# Goal:
Rewrite the items below, replacing "GUI agent" with "interface agent" wherever it occurs and leaving every other part as it stands.

# Data excerpts:
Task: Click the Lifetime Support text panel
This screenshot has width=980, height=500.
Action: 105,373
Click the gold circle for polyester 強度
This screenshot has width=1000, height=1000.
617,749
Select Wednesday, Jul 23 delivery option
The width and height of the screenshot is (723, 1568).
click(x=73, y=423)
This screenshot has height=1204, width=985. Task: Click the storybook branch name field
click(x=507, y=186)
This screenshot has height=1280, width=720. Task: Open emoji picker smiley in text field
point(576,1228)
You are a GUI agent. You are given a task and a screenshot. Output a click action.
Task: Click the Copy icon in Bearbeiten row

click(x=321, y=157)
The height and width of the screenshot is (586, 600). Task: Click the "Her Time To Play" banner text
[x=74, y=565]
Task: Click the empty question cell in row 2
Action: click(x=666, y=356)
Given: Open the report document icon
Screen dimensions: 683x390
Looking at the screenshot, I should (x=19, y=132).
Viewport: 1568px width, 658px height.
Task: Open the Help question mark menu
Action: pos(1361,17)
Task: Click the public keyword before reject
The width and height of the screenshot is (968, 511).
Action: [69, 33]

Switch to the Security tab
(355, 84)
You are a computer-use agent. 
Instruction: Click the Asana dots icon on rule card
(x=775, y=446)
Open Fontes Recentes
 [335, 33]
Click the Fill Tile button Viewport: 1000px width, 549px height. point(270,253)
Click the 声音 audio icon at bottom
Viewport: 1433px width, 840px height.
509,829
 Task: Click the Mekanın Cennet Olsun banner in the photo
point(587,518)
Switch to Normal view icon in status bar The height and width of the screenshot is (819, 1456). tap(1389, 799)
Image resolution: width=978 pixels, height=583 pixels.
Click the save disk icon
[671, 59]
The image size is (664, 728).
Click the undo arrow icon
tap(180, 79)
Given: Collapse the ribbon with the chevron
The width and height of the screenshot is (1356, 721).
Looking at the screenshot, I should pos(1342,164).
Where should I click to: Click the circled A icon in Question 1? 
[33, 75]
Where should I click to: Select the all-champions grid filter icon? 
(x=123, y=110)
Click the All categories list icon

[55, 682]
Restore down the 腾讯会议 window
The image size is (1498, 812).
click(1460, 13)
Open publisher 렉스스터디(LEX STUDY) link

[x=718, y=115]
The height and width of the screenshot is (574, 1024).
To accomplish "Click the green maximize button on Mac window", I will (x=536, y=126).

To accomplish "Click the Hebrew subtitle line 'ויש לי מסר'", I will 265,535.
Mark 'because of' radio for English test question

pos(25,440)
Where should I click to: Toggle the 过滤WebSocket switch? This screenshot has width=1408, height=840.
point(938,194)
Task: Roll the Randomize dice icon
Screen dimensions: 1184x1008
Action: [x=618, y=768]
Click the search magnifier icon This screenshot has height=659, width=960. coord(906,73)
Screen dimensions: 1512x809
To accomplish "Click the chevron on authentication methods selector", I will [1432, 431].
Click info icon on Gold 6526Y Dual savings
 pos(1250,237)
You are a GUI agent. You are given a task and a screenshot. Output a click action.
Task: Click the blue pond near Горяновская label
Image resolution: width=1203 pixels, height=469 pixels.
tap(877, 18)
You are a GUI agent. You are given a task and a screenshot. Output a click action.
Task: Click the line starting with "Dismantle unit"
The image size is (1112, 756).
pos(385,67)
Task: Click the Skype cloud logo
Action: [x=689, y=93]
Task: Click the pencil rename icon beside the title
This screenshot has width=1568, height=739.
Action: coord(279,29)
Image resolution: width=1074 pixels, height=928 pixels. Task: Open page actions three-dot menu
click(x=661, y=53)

# Result of this exercise:
Task: Click the Lifetime Support text panel
This screenshot has width=980, height=500.
Action: 105,373
Click the gold circle for polyester 強度
This screenshot has width=1000, height=1000.
617,749
Select Wednesday, Jul 23 delivery option
The width and height of the screenshot is (723, 1568).
click(x=73, y=423)
This screenshot has height=1204, width=985. Task: Click the storybook branch name field
click(x=507, y=186)
This screenshot has height=1280, width=720. Task: Open emoji picker smiley in text field
point(576,1228)
You are a interface agent. You are given a task and a screenshot. Output a click action.
Task: Click the Copy icon in Bearbeiten row

click(x=321, y=157)
The height and width of the screenshot is (586, 600). Task: Click the "Her Time To Play" banner text
[x=74, y=565]
Task: Click the empty question cell in row 2
Action: click(x=666, y=356)
Given: Open the report document icon
Screen dimensions: 683x390
Looking at the screenshot, I should (x=19, y=132).
Viewport: 1568px width, 658px height.
Task: Open the Help question mark menu
Action: pos(1361,17)
Task: Click the public keyword before reject
The width and height of the screenshot is (968, 511).
Action: [69, 33]

Switch to the Security tab
(355, 84)
You are a computer-use agent. 
Instruction: Click the Asana dots icon on rule card
(x=775, y=446)
Open Fontes Recentes
 [335, 33]
Click the Fill Tile button Viewport: 1000px width, 549px height. point(270,253)
Click the 声音 audio icon at bottom
Viewport: 1433px width, 840px height.
509,829
 Task: Click the Mekanın Cennet Olsun banner in the photo
point(587,518)
Switch to Normal view icon in status bar The height and width of the screenshot is (819, 1456). tap(1389, 799)
Image resolution: width=978 pixels, height=583 pixels.
Click the save disk icon
[671, 59]
The image size is (664, 728).
Click the undo arrow icon
tap(180, 79)
Given: Collapse the ribbon with the chevron
The width and height of the screenshot is (1356, 721).
Looking at the screenshot, I should pos(1342,164).
Where should I click to: Click the circled A icon in Question 1? 
[33, 75]
Where should I click to: Select the all-champions grid filter icon? 
(x=123, y=110)
Click the All categories list icon

[55, 682]
Restore down the 腾讯会议 window
The image size is (1498, 812).
click(1460, 13)
Open publisher 렉스스터디(LEX STUDY) link

[x=718, y=115]
The height and width of the screenshot is (574, 1024).
To accomplish "Click the green maximize button on Mac window", I will (x=536, y=126).

To accomplish "Click the Hebrew subtitle line 'ויש לי מסר'", I will 265,535.
Mark 'because of' radio for English test question

pos(25,440)
Where should I click to: Toggle the 过滤WebSocket switch? This screenshot has width=1408, height=840.
point(938,194)
Task: Roll the Randomize dice icon
Screen dimensions: 1184x1008
Action: [x=618, y=768]
Click the search magnifier icon This screenshot has height=659, width=960. coord(906,73)
Screen dimensions: 1512x809
To accomplish "Click the chevron on authentication methods selector", I will [1432, 431].
Click info icon on Gold 6526Y Dual savings
 pos(1250,237)
You are a interface agent. You are given a task and a screenshot. Output a click action.
Task: Click the blue pond near Горяновская label
Image resolution: width=1203 pixels, height=469 pixels.
tap(877, 18)
You are a interface agent. You are given a task and a screenshot. Output a click action.
Task: Click the line starting with "Dismantle unit"
The image size is (1112, 756).
pos(385,67)
Task: Click the Skype cloud logo
Action: [x=689, y=93]
Task: Click the pencil rename icon beside the title
This screenshot has width=1568, height=739.
Action: coord(279,29)
Image resolution: width=1074 pixels, height=928 pixels. Task: Open page actions three-dot menu
click(x=661, y=53)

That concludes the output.